Department of Anaesthesia, Maria Hospital, Helsinki, Finland.

Published: September 1995

We studied the effect of two new formulations of H2-receptor antagonists on gastric fluid pH and volume. Forty-five healthy, elective adult in-patients in three study groups, 15 in each, were premedicated using oral diazepam 10 mg with 100 ml of a dose of water soluble suspension of ranitidine 300 mg with sodium citrate/bicarbonate, or a resoriblette of famotidine 40 mg, or placebo. Gastric fluid samples were obtained by blind aspiration after anaesthesia induction, 50-70 min from premedication, and again 90 min from premedication. After a mean period of 60 min from ingestion the patients medicated with H2-antagonists had higher gastric juice pH than those in the control group (1.5 (1.1-6.3), median (range)) (P < 0.0001) for ranitidine (6.8 (4.1-7.8)), P < 0.01 for famotidine (3.9 (1.5-7.6)); P < 0.05 ranitidine vs famotidine). Recovered volumes were similar for the groups (median 3-4 ml, range 0-50 ml). None of the H2 patients had pH < 3.5 and volume > or = 0.3 ml.kg-1 (P < 0.05 vs placebo).
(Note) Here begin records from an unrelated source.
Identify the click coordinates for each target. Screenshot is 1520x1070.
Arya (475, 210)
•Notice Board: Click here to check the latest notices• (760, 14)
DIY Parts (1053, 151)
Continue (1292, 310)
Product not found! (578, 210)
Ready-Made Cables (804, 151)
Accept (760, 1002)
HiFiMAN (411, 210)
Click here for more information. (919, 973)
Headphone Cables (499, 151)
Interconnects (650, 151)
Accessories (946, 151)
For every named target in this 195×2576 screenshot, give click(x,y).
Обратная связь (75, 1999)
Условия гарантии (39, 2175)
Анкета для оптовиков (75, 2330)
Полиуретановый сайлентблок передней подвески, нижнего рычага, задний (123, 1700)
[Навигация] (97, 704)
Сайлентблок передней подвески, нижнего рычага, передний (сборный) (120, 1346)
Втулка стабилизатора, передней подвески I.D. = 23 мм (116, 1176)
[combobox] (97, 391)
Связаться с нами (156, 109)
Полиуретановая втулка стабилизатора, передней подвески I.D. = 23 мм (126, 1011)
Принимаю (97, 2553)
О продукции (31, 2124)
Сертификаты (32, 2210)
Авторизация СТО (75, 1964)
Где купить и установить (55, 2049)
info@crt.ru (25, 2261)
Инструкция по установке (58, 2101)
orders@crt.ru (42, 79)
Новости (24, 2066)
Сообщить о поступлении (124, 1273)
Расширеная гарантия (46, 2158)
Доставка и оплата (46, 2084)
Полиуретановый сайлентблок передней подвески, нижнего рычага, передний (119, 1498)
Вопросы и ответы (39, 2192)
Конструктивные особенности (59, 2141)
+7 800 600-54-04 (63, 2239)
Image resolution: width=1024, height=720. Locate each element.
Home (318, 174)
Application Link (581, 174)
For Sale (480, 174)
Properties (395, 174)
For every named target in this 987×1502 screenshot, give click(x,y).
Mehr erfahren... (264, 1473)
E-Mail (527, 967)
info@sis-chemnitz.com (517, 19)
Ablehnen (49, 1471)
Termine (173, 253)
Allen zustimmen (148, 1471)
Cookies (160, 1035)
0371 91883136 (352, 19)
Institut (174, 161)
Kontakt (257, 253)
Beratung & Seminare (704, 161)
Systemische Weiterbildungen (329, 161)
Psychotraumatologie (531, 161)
In second aspirations, taken 90 min from premedication, the group differences from control in pH persisted. Famotidine patients had the lowest volumes (P < 0.05 vs controls); yet one famotidine patient had a pH < 2.5 and volume > or = 0.3 ml.kg-1. It is concluded that, at the moment of oral anxiolytic premedication, ranitidine-buffer suspension effectively reduced gastric juice acidity, whereas famotidine resoriblette failed to increase reliably gastric pH in 50-90 min.